La plateforme | Mistral AI
Mistral AI brings the strongest open generative fashions to the builders, together with environment friendly methods to deploy and customise them for manufacturing.
We’re opening a beta entry to our first platform services in the present day. We begin easy: la plateforme serves three chat endpoints for producing textual content following textual directions and an embedding endpoint. Every endpoint has a unique efficiency/value tradeoff.
Generative endpoints
The 2 first endpoints, mistral-tiny and mistral-small, presently use our two launched open fashions; the third, mistral-medium, makes use of a prototype mannequin with increased performances that we’re testing in a deployed setting.
We serve instructed variations of our fashions. We’ve got labored on consolidating the best alignment methods (environment friendly fine-tuning, direct desire optimisation) to create easy-to-control and pleasant-to-use fashions. We pre-train fashions on knowledge extracted from the open Internet and carry out instruction fine-tuning from annotations.
Mistral-tiny. Our most cost-effective endpoint presently serves Mistral 7B Instruct v0.2, a brand new minor launch of Mistral 7B Instruct.
Mistral-tiny solely works in English. It obtains 7.6 on MT-Bench.
The instructed mannequin might be downloaded here.

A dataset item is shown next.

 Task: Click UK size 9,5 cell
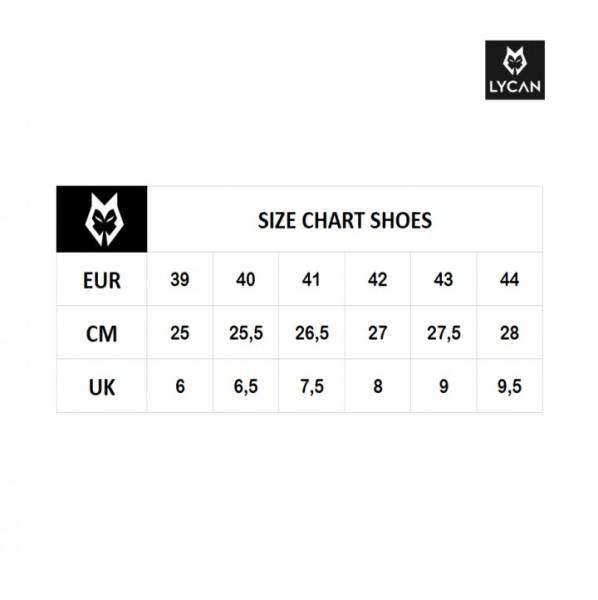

Mistral-small. This endpoint presently serves our latest mannequin, Mixtral 8x7B, described in additional element in our blog post.
It masters English/French/Italian/German/Spanish and code and obtains 8.3 on MT-Bench.
Mistral-medium. Our highest-quality endpoint presently serves a prototype mannequin,
that’s presently among the many high serviced fashions accessible based mostly on normal benchmarks. It masters English/French/Italian/German/Spanish and code and obtains a rating of 8.6 on MT-Bench. The next desk evaluate the efficiency of the bottom fashions of Mistral-medium, Mistral-small and the endpoint of a competitor.

Embedding endpoint
Mistral-embed, our embedding endpoint, serves an embedding mannequin with a 1024 embedding dimension. Our embedding mannequin has been designed with retrieval capabilities in thoughts. It achieves a retrieval rating of 55.26 on MTEB.
API specs
Our API follows the specs of the favored chat interface initially proposed by our dearest competitor. We offer a Python and Javascript consumer library to question our endpoints. Our endpoints permit customers to supply a system immediate to set the next stage of moderation on mannequin outputs for purposes the place this is a crucial requirement.
Ramping up from beta entry to normal availability
Anybody can register to make use of our API as of in the present day as we progressively ramp up our capability. Our enterprise staff will help qualify your wants and speed up entry. Anticipate tough edges as we stabilise our platform in direction of absolutely self-served availability.
Acknowledgement
We’re grateful to Nvidia for supporting us in integrating TRT-LLM and Triton and dealing alongside us to make a sparse combination of specialists appropriate with TRT-LLM.